Written instruction 1:
In the account below, why does the writer, when asked whether they drink at all, only say yes and offer no further explanation? Answer in one to three sentences.
Written instruction 2:
According to the account below, how many gin and tonics did the writer drink on one favorite night?
Written instruction 3:
Decide whether each statement agrees with the account below, answering yes or no and quoting the deciding words. (a) The writer drank heavily between the ages of 18 and 35. (b) The writer says three drinks leave them fully able to drive. (c) The writer takes antihistamines once a week.

Document segment:
* Begin *
We arrived at their home where we were to spend some time before heading to a restaurant. The first question I was asked was whether I wanted a Scotch.

Let me acknowledge that the couple was clearly being gracious. It is just that it has been well over a decade since I have consumed any significant alcohol. It takes two drinks these days to make me tipsy and with 3 I may not be sharp enough to drive. (As a complete aside I now take antihistamines twice a day which when mixed with alcohol make me very drowsy. This will become relevant to the story a bit later.)

This is by no means a moral statement. From 18-35 I would drink to excess whenever the occasion called for it. One of my favorite nights included 10 gin and tonics on an empty stomach, a minor blackout and waking up the next day dressed in most of my suit with all the lights on in the apartment and the door to my apartment open. Fortunately I managed to close the door to the building of the three flat so no one walked in on me.

I also begrudge no one as much alcohol as they want to consume.  As long as they drink no more than allows them to drive safely or not throw up on me, lets party on Garth.

But here I am in a social situation with my wife’s friends. I want them to be comfortable. I do not particularly want to share what drugs I am on. So how should I answer the question, “Would you like a Scotch?” In my case I respond, “No thanks but can I have a glass of water?” After a puzzled look and a polite inquiry of whether I drink at all, I say that I do and leave it at that, we sit. I, being socially retarded, begin to worry whether I should have just taken a drink. My gut says be yourself. My gut however is also socially retarded.
* End *
Supplied material:
* Begin *
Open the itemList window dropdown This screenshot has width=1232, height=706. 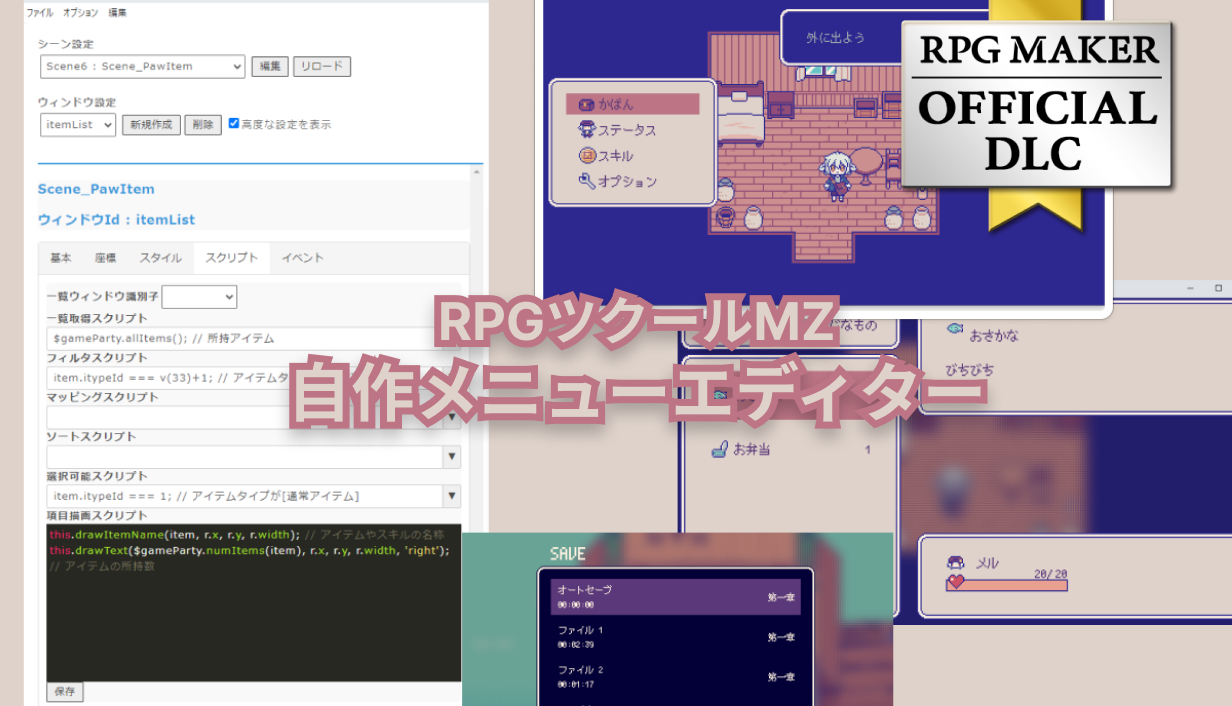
* End *
Complete response 1:
The writer wants the wife's friends to be comfortable and does not particularly want to share what drugs they are on. The writer takes antihistamines twice a day, and mixed with alcohol these cause strong drowsiness.

Complete response 2:
Ten, on an empty stomach.

Complete response 3:
(a) Yes: "From 18-35 I would drink to excess whenever the occasion called for it."
(b) No: "with 3 I may not be sharp enough to drive."
(c) No: "I now take antihistamines twice a day"